Robert Nawrocki, assistant professor of engineering technology, received the 2021 Young Investigator Award from the Office of Naval Research (ONR), which, as an executive branch agency within the Department of Defense, provides technical advice to the Chief of Naval Operations and the Secretary of the Navy.
Within the ONR, Nawrocki is associated with the Cognitive Science for Human Machine Teaming program, which seeks to develop socially compatible intelligent systems that enhance or replace humans and excel as teammates, trainers and assistants across a range of operational purposes for human machine teaming. His research concentration areas include cognitive architectures, human-machine systems, applied and cognitive systems, social cognition and theory of mind.
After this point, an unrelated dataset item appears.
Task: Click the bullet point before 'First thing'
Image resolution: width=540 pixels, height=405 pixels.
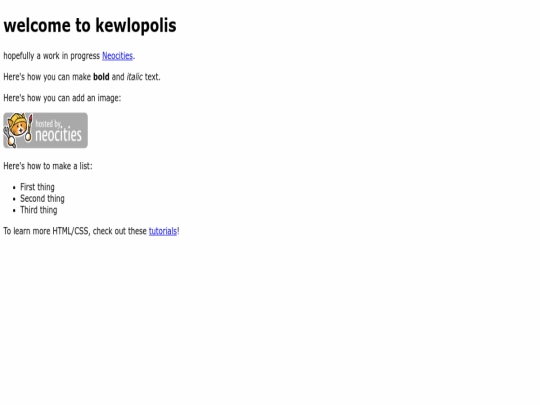Action: pyautogui.click(x=14, y=188)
At the Purdue Polytechnic Institute, Nawrocki’s research interests include physically flexible organic electronics with applications in biopotential monitoring and soft robotics, as well as neuromorphic systems, smart materials and neuroscience. Highlights of his research career include the fabrication of the world’s thinnest organic electronics skin, fitted with organic transistors and tactile sensors, polymer neuromorphic circuitry, a biologically inspired “brain,” implemented with organic transistors and organic memristors, capable of simple pattern recognition.
“Organic electronics benefit from, among other things, being compatible with soft and squishy biological tissue,” said Nawrocki. “Neuromorphic systems aim to mimic biological computing paradigm. In this research, we explore combination of the two. One example would be the development of a new class of longer-lasting and less-damaging smart brain implants that could allow for low-power, on-site decoding of ‘language’ of biological neurons and interfacing with external electronics.”
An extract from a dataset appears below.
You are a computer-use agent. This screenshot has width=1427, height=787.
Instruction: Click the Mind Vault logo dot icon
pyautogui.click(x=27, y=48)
“We are thrilled that Nawrocki’s research has been recognized by the ONR through the YIP award,” said Carrie Berger, executive associate dean for Research and Strategic Initiatives and interim dean of Purdue Polytechnic. “This project exemplifies the type of interdisciplinary research in which Polytechnic faculty excel. This project pushes the boundaries of what is possible to create an edge effect that will have far reaching broader societal impacts.”
“Dr. Nawrocki is an interdisciplinary researcher who excels in the research laboratory as well as the classroom, as he brings the forefront of electronics to our undergraduates,” added Ken Burbank, professor and head of the School of Engineering Technology.
Nawrocki said such advancements in smart brain implants could, one day, help paralyzed people to walk or possibly enable deaf people to hear.